According to a release, the researchers have identified certain arthritis medications that may be an effective treatment after finding an unknown cause of the condition inside the lungs.
They found that COVID-19 can cause major changes to the immune cells present in lung tissues, which promote scarring and ongoing inflammation even after the initial infection has passed.
The researchers believe this inflammation drives respiratory symptoms that continue for a long time, such as cough and difficulty breathing.
They say this research indicates that doctors may be able to stop this chronic inflammation by using drugs that are already used to treat rheumatoid arthritis, such as baricitinib.
Such anti-inflammatory medications have previously gotten emergency authorization to treat the uncontrolled inflammation that was seen in severe COVID-19 cases.
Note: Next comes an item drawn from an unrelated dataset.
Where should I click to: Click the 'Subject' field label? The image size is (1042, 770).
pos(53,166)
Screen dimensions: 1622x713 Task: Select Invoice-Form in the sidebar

"Our study identified a root cause of the respiratory complication of long COVID by performing comparative analysis of both clinical samples and a relevant animal model," said Jie Sun, PhD, of UVA's Carter Center for Immunology Research and UVA's Division of Infectious Diseases and International Health. "We hope that the identification of the 'driving' mechanisms will help to rationally design clinical studies repurposing those FDA-approved drugs for respiratory long COVID soon."
Globally, long COVID is estimated to affect more than 60 million people, who experience symptoms lasting weeks, months or even years after a COVID-19 infection.
Symptoms of long COVID can include respiratory issues such as shortness of breath, chest pain and chronic lung scarring.
The release says these researchers specifically wanted to see what changes took place in lung tissues themselves instead of solely looking at the blood.
So they looked at cell samples taken from the lower airways of both lab mice and human patients, finding immune cells known as macrophages and T cells that were having harmful interactions.
In a normal situation, these types of cells help to fight off disease, but in these samples, the cells never stopped fighting even though the infection had passed.
Instead, these cells flooded the lungs in abnormal numbers, promoting scarring and inflammation.
The researchers believe doctors may be able to break this inflammation cycle by using rheumatoid arthritis medications.
However, more research is needed.
"We hope our clinical colleagues around the globe could perform clinical trials soon to test the efficacy of baricitinib or other similar drugs targeting the same inflammatory pathway in long COVID," Sun said. "Our new study has established a foundation for identification of new therapeutic interventions for long COVID by combining rigorous clinical testing and basic scientific research."
These findings have been published in the journal Science Translational Medicine.